William Eichler 21 October 2022

Councils spend £1.6bn on temporary accommodation

Councils spend £1.6bn on temporary accommodation  image
Image: Srdjan Randjelovic/Shutterstock.com.

Councils spent £1.6bn on temporary accommodation for homeless households between April 2021 and March 2022, new figures reveal.

The Government yesterday released new figures on the amount being spent by local councils on temporary accommodation for homeless households in England in 2021/22.

The data show that spending increased by 4% in a year and 61% in the last five years, and one quarter of the total – £407m – was spent on emergency B&Bs and hostels. Spending on B&Bs alone has increased by 20% in the last five years.

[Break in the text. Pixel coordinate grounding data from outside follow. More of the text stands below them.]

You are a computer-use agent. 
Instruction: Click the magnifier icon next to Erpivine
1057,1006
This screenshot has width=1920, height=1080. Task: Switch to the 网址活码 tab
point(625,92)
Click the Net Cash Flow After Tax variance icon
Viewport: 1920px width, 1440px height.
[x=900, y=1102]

Polly Neate, chief executive of Shelter said: ‘Homelessness is bad for the economy and it’s even worse for the people whose lives it destroys. It defies all logic to shell out over £1.6 bn on grim B&B’s and grotty flats, instead of helping people to keep hold of their home in the first place.

‘Housing benefit should stop people on low incomes becoming homeless, but it’s been frozen since 2020 despite private rents rocketing.?This gaping hole in our country’s safety net is throwing families needlessly into homelessness and trapping them in awful temporary accommodation because they can’t afford private rentals and there are barely any social homes.

‘Allowing homelessness to rise unchecked during the cost of living crisis, will only cost more in the long run. The government must unfreeze housing benefit now so people can pay their rent. And to end homelessness altogether it needs to build decent, truly affordable social homes.’